Euro / US Dollar -- OTC / Interbank

How To Use This Archived Analysis

Use this page during review when you need a structured read on levels, event risk, and the specific mistakes this market snapshot could trigger for prop-firm traders.

What This Page Will Not Do

This analysis is not a trade signal and it does not know your live account state, size, or psychology. Use it as context and risk framing, not as an instruction to enter.

Summary

Weekend analysis. EUR/USD dropped 110 pips on the week, from 1.0870 to 1.0760. The FOMC hawkish surprise was the primary catalyst. The weekly chart shows a bearish engulfing candle below the 200-day MA. Key question: does 1.0760 hold or do we test 1.0700?

Trading Notes

01

Weekly bearish engulfing below the 200-day MA is a significant technical development.

02

The euro carry trade (short EUR, long higher-yielding currencies) is becoming more attractive as rate differentials widen.

03

Eurozone CPI next Thursday will be the next directional catalyst for EUR/USD.

04

CoT report shows speculators reduced EUR longs by 22% this week.

Prop Firm Warnings

If you were net long EUR/USD this week and lost, analyze what went wrong. Did you ignore the FOMC risk?

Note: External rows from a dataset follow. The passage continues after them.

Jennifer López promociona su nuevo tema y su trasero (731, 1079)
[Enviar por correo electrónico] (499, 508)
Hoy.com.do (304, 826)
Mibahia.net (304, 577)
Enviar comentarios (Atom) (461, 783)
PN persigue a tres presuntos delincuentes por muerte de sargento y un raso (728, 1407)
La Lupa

Weekend review: calculate your remaining drawdown cushion in pip terms for EUR/USD. Know your exact risk budget.

Suggested Strategy

Preparation day. The bearish case targets 1.0700. The bullish case requires a daily close above 1.0830. Plan both scenarios for Monday.

News Impact

EventImpactTime
No major releases (weekend)low--

Key Levels

LevelPrice
R11.0870
R21.0830
R31.0800
PIVOT1.0780
S11.0760
S21.0730
S31.0700

Risk Level

low

This analysis is AI-generated for educational purposes only. It is not financial advice. Always follow your prop firm's specific rules and consult with a qualified financial advisor before making trading decisions. Past performance does not guarantee future results.